**What is being asked**. Your answer must be the records below, repeated exactly, with every picture left out.
━━━━━━━━
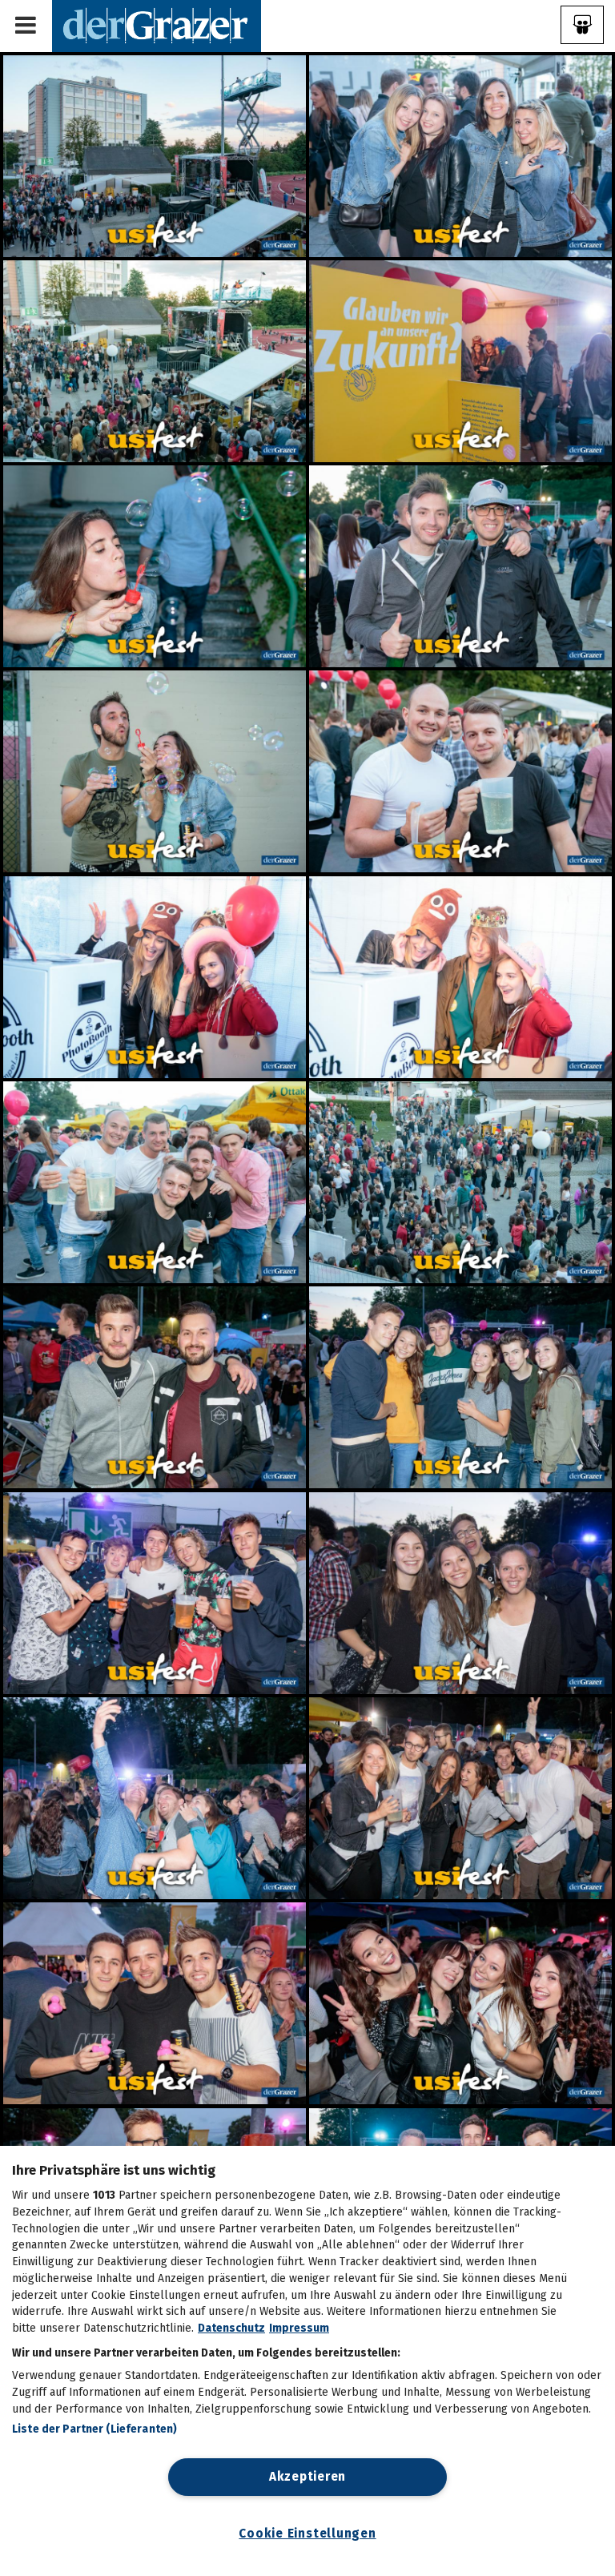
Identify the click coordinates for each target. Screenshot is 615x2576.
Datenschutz (231, 2328)
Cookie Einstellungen (307, 2533)
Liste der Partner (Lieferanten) (94, 2429)
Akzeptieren (307, 2476)
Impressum (299, 2328)
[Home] (156, 25)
━━━━━━━━
**Exercise response**.
Identify the click coordinates for each target. Screenshot is 615x2576.
Datenschutz (231, 2328)
Cookie Einstellungen (307, 2533)
Liste der Partner (Lieferanten) (94, 2429)
Akzeptieren (307, 2476)
Impressum (299, 2328)
[Home] (156, 25)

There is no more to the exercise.